Try it:
Every entry needs to be printed exactly, please.

Available data:
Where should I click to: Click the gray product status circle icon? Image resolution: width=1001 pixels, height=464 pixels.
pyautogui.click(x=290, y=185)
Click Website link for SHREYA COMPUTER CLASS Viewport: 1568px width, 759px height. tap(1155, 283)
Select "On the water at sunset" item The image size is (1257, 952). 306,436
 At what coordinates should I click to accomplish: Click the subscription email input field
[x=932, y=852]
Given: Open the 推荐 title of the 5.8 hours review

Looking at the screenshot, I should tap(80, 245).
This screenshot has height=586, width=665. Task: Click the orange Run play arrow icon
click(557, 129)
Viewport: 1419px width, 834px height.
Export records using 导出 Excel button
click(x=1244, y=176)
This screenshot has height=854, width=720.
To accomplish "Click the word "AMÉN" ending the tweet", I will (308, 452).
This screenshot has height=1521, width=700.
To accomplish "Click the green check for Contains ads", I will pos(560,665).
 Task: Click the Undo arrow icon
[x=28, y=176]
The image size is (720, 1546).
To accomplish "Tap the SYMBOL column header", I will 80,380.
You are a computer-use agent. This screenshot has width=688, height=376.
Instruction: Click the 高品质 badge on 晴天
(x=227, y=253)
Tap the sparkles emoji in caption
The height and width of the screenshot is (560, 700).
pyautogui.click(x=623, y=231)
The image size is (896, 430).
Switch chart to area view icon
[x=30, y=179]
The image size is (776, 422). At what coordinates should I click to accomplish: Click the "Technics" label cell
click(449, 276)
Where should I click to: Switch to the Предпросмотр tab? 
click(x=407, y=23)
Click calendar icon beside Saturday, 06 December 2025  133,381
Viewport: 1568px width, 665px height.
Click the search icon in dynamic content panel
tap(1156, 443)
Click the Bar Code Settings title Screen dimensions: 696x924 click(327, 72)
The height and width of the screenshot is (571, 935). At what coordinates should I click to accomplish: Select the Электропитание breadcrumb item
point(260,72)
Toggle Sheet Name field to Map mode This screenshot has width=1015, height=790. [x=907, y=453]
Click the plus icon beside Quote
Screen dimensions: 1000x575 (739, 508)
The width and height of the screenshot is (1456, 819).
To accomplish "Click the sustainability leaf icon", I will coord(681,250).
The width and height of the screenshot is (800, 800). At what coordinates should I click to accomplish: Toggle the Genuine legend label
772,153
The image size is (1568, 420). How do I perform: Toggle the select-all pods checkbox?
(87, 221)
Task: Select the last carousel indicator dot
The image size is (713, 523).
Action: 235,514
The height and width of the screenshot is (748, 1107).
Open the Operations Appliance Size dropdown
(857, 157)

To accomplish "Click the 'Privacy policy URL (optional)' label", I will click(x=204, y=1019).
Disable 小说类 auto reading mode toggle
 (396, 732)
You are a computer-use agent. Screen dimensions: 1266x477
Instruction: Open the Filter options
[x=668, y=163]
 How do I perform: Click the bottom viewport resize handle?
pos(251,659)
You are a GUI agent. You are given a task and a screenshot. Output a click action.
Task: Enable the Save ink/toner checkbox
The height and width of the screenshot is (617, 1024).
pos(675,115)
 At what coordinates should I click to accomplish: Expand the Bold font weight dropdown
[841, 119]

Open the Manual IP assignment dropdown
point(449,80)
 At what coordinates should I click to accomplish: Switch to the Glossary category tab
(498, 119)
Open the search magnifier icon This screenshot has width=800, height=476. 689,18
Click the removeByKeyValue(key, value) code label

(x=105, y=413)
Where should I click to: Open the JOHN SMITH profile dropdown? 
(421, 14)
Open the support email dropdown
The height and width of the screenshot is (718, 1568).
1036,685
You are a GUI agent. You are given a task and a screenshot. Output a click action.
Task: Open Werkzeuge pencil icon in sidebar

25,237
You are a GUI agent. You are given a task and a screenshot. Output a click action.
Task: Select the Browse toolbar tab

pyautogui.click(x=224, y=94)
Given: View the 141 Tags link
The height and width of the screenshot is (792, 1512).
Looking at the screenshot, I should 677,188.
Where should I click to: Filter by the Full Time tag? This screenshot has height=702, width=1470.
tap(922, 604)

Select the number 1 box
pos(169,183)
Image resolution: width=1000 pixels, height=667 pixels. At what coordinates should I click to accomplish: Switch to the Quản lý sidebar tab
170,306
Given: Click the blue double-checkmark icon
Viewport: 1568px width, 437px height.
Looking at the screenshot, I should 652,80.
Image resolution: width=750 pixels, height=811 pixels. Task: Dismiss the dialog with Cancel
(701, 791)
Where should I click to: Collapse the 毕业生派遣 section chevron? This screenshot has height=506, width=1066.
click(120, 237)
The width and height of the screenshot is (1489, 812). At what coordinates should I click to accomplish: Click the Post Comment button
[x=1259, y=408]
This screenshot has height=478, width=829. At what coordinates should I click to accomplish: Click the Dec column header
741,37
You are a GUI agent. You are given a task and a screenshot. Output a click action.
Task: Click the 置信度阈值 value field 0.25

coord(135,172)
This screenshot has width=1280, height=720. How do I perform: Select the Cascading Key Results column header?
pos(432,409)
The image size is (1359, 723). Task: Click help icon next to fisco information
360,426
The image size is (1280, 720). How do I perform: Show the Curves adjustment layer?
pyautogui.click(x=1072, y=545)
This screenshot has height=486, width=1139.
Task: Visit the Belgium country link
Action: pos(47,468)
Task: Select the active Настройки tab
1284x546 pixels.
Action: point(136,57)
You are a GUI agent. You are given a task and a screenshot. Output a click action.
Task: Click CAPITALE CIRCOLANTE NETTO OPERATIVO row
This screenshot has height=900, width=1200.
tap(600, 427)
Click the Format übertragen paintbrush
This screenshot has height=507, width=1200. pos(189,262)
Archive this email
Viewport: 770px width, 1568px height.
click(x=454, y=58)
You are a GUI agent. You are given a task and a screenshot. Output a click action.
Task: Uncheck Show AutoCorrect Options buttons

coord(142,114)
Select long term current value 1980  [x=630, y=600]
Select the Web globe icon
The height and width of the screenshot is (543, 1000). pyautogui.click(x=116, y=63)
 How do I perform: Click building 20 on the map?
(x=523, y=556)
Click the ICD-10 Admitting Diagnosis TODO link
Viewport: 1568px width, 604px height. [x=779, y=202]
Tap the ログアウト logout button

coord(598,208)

Response to the exercise:
Where should I click to: Click the gray product status circle icon? Image resolution: width=1001 pixels, height=464 pixels.
pyautogui.click(x=290, y=185)
Click Website link for SHREYA COMPUTER CLASS Viewport: 1568px width, 759px height. tap(1155, 283)
Select "On the water at sunset" item The image size is (1257, 952). 306,436
 At what coordinates should I click to accomplish: Click the subscription email input field
[x=932, y=852]
Given: Open the 推荐 title of the 5.8 hours review

Looking at the screenshot, I should tap(80, 245).
This screenshot has height=586, width=665. Task: Click the orange Run play arrow icon
click(557, 129)
Viewport: 1419px width, 834px height.
Export records using 导出 Excel button
click(x=1244, y=176)
This screenshot has height=854, width=720.
To accomplish "Click the word "AMÉN" ending the tweet", I will (308, 452).
This screenshot has height=1521, width=700.
To accomplish "Click the green check for Contains ads", I will pos(560,665).
 Task: Click the Undo arrow icon
[x=28, y=176]
The image size is (720, 1546).
To accomplish "Tap the SYMBOL column header", I will 80,380.
You are a computer-use agent. This screenshot has width=688, height=376.
Instruction: Click the 高品质 badge on 晴天
(x=227, y=253)
Tap the sparkles emoji in caption
The height and width of the screenshot is (560, 700).
pyautogui.click(x=623, y=231)
The image size is (896, 430).
Switch chart to area view icon
[x=30, y=179]
The image size is (776, 422). At what coordinates should I click to accomplish: Click the "Technics" label cell
click(449, 276)
Where should I click to: Switch to the Предпросмотр tab? 
click(x=407, y=23)
Click calendar icon beside Saturday, 06 December 2025  133,381
Viewport: 1568px width, 665px height.
Click the search icon in dynamic content panel
tap(1156, 443)
Click the Bar Code Settings title Screen dimensions: 696x924 click(327, 72)
The height and width of the screenshot is (571, 935). At what coordinates should I click to accomplish: Select the Электропитание breadcrumb item
point(260,72)
Toggle Sheet Name field to Map mode This screenshot has width=1015, height=790. [x=907, y=453]
Click the plus icon beside Quote
Screen dimensions: 1000x575 (739, 508)
The width and height of the screenshot is (1456, 819).
To accomplish "Click the sustainability leaf icon", I will coord(681,250).
The width and height of the screenshot is (800, 800). At what coordinates should I click to accomplish: Toggle the Genuine legend label
772,153
The image size is (1568, 420). How do I perform: Toggle the select-all pods checkbox?
(87, 221)
Task: Select the last carousel indicator dot
The image size is (713, 523).
Action: 235,514
The height and width of the screenshot is (748, 1107).
Open the Operations Appliance Size dropdown
(857, 157)

To accomplish "Click the 'Privacy policy URL (optional)' label", I will click(x=204, y=1019).
Disable 小说类 auto reading mode toggle
 (396, 732)
You are a computer-use agent. Screen dimensions: 1266x477
Instruction: Open the Filter options
[x=668, y=163]
 How do I perform: Click the bottom viewport resize handle?
pos(251,659)
You are a GUI agent. You are given a task and a screenshot. Output a click action.
Task: Enable the Save ink/toner checkbox
The height and width of the screenshot is (617, 1024).
pos(675,115)
 At what coordinates should I click to accomplish: Expand the Bold font weight dropdown
[841, 119]

Open the Manual IP assignment dropdown
point(449,80)
 At what coordinates should I click to accomplish: Switch to the Glossary category tab
(498, 119)
Open the search magnifier icon This screenshot has width=800, height=476. 689,18
Click the removeByKeyValue(key, value) code label

(x=105, y=413)
Where should I click to: Open the JOHN SMITH profile dropdown? 
(421, 14)
Open the support email dropdown
The height and width of the screenshot is (718, 1568).
1036,685
You are a GUI agent. You are given a task and a screenshot. Output a click action.
Task: Open Werkzeuge pencil icon in sidebar

25,237
You are a GUI agent. You are given a task and a screenshot. Output a click action.
Task: Select the Browse toolbar tab

pyautogui.click(x=224, y=94)
Given: View the 141 Tags link
The height and width of the screenshot is (792, 1512).
Looking at the screenshot, I should 677,188.
Where should I click to: Filter by the Full Time tag? This screenshot has height=702, width=1470.
tap(922, 604)

Select the number 1 box
pos(169,183)
Image resolution: width=1000 pixels, height=667 pixels. At what coordinates should I click to accomplish: Switch to the Quản lý sidebar tab
170,306
Given: Click the blue double-checkmark icon
Viewport: 1568px width, 437px height.
Looking at the screenshot, I should 652,80.
Image resolution: width=750 pixels, height=811 pixels. Task: Dismiss the dialog with Cancel
(701, 791)
Where should I click to: Collapse the 毕业生派遣 section chevron? This screenshot has height=506, width=1066.
click(120, 237)
The width and height of the screenshot is (1489, 812). At what coordinates should I click to accomplish: Click the Post Comment button
[x=1259, y=408]
This screenshot has height=478, width=829. At what coordinates should I click to accomplish: Click the Dec column header
741,37
You are a GUI agent. You are given a task and a screenshot. Output a click action.
Task: Click the 置信度阈值 value field 0.25

coord(135,172)
This screenshot has width=1280, height=720. How do I perform: Select the Cascading Key Results column header?
pos(432,409)
The image size is (1359, 723). Task: Click help icon next to fisco information
360,426
The image size is (1280, 720). How do I perform: Show the Curves adjustment layer?
pyautogui.click(x=1072, y=545)
This screenshot has height=486, width=1139.
Task: Visit the Belgium country link
Action: pos(47,468)
Task: Select the active Настройки tab
1284x546 pixels.
Action: point(136,57)
You are a GUI agent. You are given a task and a screenshot. Output a click action.
Task: Click CAPITALE CIRCOLANTE NETTO OPERATIVO row
This screenshot has height=900, width=1200.
tap(600, 427)
Click the Format übertragen paintbrush
This screenshot has height=507, width=1200. pos(189,262)
Archive this email
Viewport: 770px width, 1568px height.
click(x=454, y=58)
You are a GUI agent. You are given a task and a screenshot. Output a click action.
Task: Uncheck Show AutoCorrect Options buttons

coord(142,114)
Select long term current value 1980  [x=630, y=600]
Select the Web globe icon
The height and width of the screenshot is (543, 1000). pyautogui.click(x=116, y=63)
 How do I perform: Click building 20 on the map?
(x=523, y=556)
Click the ICD-10 Admitting Diagnosis TODO link
Viewport: 1568px width, 604px height. [x=779, y=202]
Tap the ログアウト logout button

coord(598,208)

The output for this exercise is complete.